Jutta Steinruck, parteilos, Oberbürgermeisterin Ludwigshafen:
„Plötzlich ist der Wahlausschuss, der jahrzehntelang mündig genug war, Entscheidungen zu treffen, unmündig, unfähig. Wir können doch nicht bei jeder unliebsamen Entscheidung, wenn es eine öffentliche Diskussion gibt, Gewissenentscheidungen von Mitgliedern eines demokratischen Gremiums, und das ist der Wahlausschuss, in Frage stellen.”

Michael Ebling, SPD, Innenminister Rheinland-Pfalz:
„Ich nehme wahr, dass ein Bewerber, der dort ausgeschlossen ist, versucht, sich als Opfer zu stilisieren. Am Ende ist es ein Verfahren, wie es das Gesetz in Rheinland-Pfalz, auch in anderen Bundesländern, kennt. Es ist ein gesetzlich geregeltes Verfahren, und zwei Gerichte haben bestätigt, dass es offensichtlich keinen Fehler gibt.”

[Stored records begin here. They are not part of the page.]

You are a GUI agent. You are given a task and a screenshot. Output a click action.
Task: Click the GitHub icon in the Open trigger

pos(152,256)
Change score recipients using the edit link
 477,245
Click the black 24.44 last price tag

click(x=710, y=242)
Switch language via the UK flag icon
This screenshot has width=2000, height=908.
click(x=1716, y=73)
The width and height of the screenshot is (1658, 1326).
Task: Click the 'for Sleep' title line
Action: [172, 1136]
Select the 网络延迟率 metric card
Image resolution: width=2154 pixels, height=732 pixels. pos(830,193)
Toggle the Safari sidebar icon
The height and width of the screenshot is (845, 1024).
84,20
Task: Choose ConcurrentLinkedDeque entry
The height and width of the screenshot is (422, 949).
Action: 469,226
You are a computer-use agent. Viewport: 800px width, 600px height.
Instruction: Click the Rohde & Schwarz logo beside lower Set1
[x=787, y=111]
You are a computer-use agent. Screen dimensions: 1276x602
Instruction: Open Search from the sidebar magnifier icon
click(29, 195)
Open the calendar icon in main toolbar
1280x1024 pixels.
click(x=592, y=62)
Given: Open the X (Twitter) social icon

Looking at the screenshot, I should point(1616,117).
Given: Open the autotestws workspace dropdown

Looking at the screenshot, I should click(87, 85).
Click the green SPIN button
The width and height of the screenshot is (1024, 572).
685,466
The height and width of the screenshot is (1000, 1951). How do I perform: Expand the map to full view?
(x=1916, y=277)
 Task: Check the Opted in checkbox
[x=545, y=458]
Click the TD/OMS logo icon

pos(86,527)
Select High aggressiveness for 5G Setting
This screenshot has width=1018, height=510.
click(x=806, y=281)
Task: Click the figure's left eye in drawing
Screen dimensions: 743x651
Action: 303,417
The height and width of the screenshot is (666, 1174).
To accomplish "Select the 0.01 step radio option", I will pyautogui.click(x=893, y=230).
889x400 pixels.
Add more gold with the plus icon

In der Tat haben zwei Gerichte in Rheinland-Pfalz geurteilt, dass das Verfahren zu Pauls Ausschluss keine offensichtlichen Fehler aufwies. Ob der Ausschluss aber grundsätzlich richtig war, kann Paul erst nach der Wahl gerichtlich überprüfen lassen. Bekäme er Recht, müsste die Wahl wiederholt werden.
Ludwigshafen, Paderborn: Zwei ähnliche Fälle, in denen die Wahlausschüsse aber unterschiedlich entschieden haben. Zurück bleibt ein rechtliches Dilemma - und der Vorwurf, dass Wahl-Zulassungen undemokratisch abliefen. Gibt es einen Ausweg?
Experte fordert Rechtssicherheit vor dem Wahltermin
Ja, sagt der Verfassungsrechtler Christian Pestalozza. Er fordert, die unabhängige Justiz früher zu beteiligen. Heißt: vor dem Wahltermin.

Prof. Christian Pestalozza, Rechtswissenschaftler FU Berlin:
„Der Gesetzgeber müsste das zum Anlass nehmen, sich Gedanken zu machen, ausdrücklich ein nicht nur vorläufiges Verfahren, sondern endgültiges Verfahren vor der Wahl für solche Zulassungs- und Nichtzulassungsstreitigkeiten vorzusehen. Diese elementaren Dinge, die das Grundrecht auf Wählbarkeit berühren, die sollten vorher geklärt werden.”
Den Populisten würde es so schwerer gemacht, sich als Opfer zu inszenieren, Wahlausschüsse wären mit ihrer Entscheidung nicht mehr alleingelassen - und in Ludwigshafen wäre das Risiko einer Wahlwiederholung deutlich kleiner.